A custom mechanical testing device was used to evaluate compressive properties of engineered constructs[18]. Disks (2mm diameter) were cored through the thickness of each planar construct. These disks were tested in unconfined compression between two impermeable platens. First, samples were equilibrated in creep under a static load of 0.02 N for 5 min. After creep deformation, samples were subjected to 10% strain (calculated from post-creep thickness values) applied at 0.05%/s followed by relaxation for 1000s until equilibrium. The equilibrium modulus was determined from the equilibrium stress (minus tare stress) normalized to the applied strain.
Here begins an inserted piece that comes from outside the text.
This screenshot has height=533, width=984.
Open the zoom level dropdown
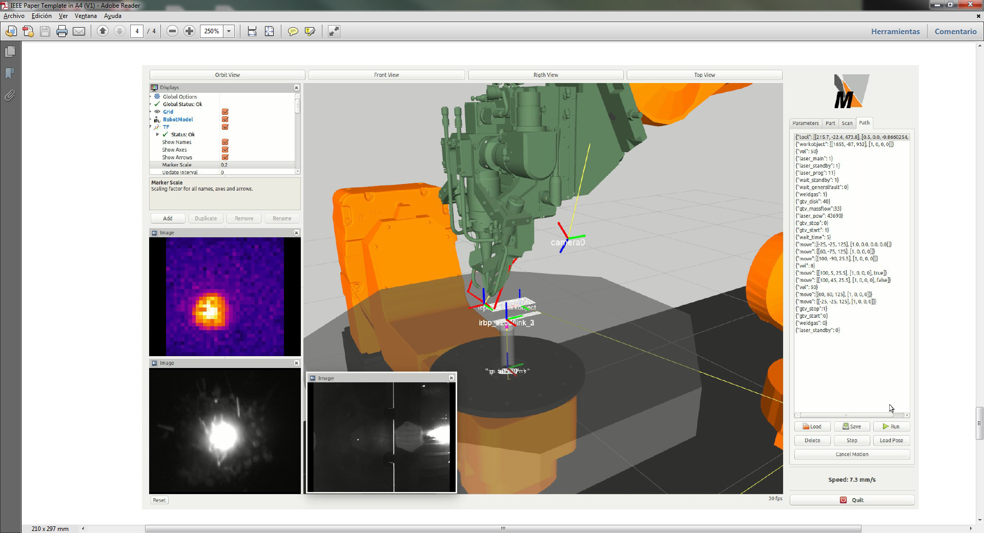(x=229, y=31)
Transcriptional and Biochemical Analyses
Total RNA was isolated with TRIZOL-chloroform and reverse transcription was performed on pellets and nanofibrous constructs after 7 days of culture, as in [19]. Real-time PCR was carried out with intron-spanning primers for type I collagen, aggrecan core protein, and glyceraldehyde 3-phosphate dehydrogenase (GAPDH). Starting quantities of collagen I and aggrecan transcripts were determined by the standard curve method and normalized to GAPDH.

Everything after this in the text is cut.